|Title||Near-Real-Time Monitoring of Insect Defoliation Using Landsat Time Series|
|Publication Type||Journal Article|
|Year of Publication||2017|
|Authors||Pasquarella, Valerie J., Bradley Bethany, and Woodcock C.E.|
|Keywords||Continuous Change Detection and Classification (CCDC), defoliation, gypsy moth, Landsat, Lymantria dispar, synthetic images, time series|
Introduced insects and pathogens impact millions of acres of forested land in the United States each year, and large-scale monitoring efforts are essential for tracking the spread of outbreaks and quantifying the extent of damage. However, monitoring the impacts of defoliating insects presents a significant challenge due to the ephemeral nature of defoliation events.
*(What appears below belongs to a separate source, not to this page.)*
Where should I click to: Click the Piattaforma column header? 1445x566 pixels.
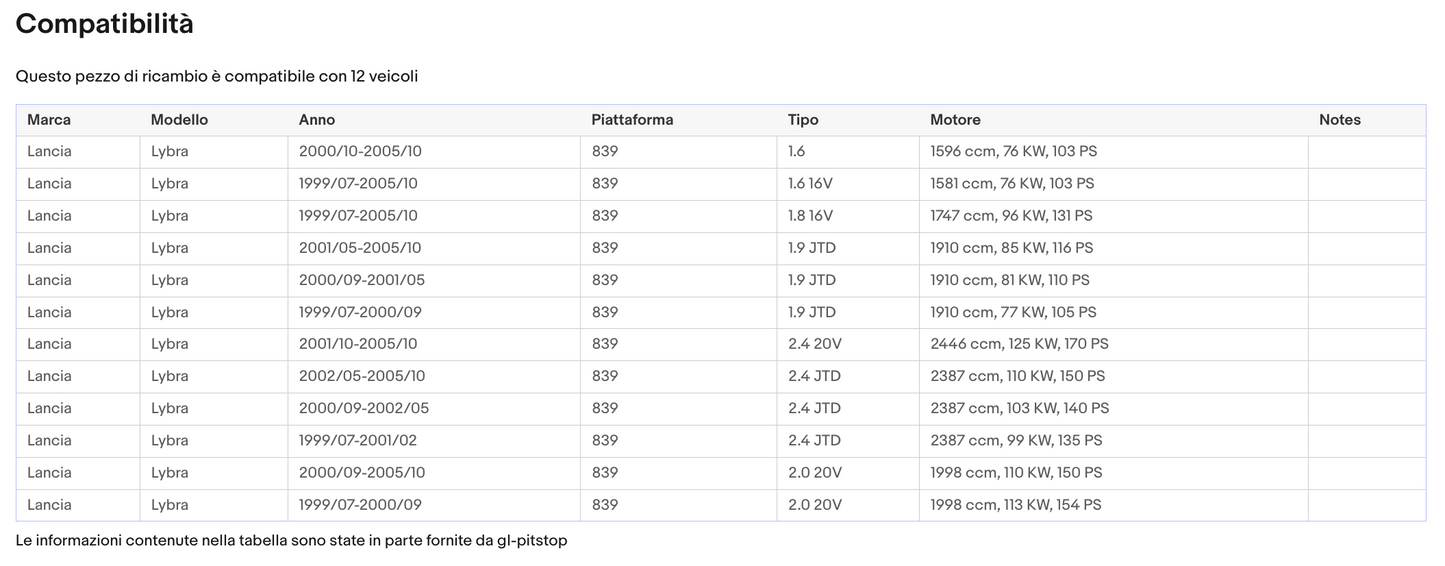[x=632, y=120]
Using the 2016 gypsy moth (Lymantria dispar) outbreak in Southern New England as a case study, we present a new approach for near-real-time defoliation monitoring using synthetic images produced from Landsat time series. By comparing predicted and observed images, we assessed changes in vegetation condition multiple times over the course of an outbreak. Initial measures can be made as imagery becomes available, and season-integrated products provide a wall-to-wall assessment of potential defoliation at 30 m resolution. Qualitative and quantitative comparisons suggest our Landsat Time Series (LTS) products improve identification of defoliation events relative to existing products and provide a repeatable metric of change in condition. Our synthetic-image approach is an important step toward using the full temporal potential of the Landsat archive for operational monitoring of forest health over large extents, and provides an important new tool for understanding spatial and temporal dynamics of insect defoliators.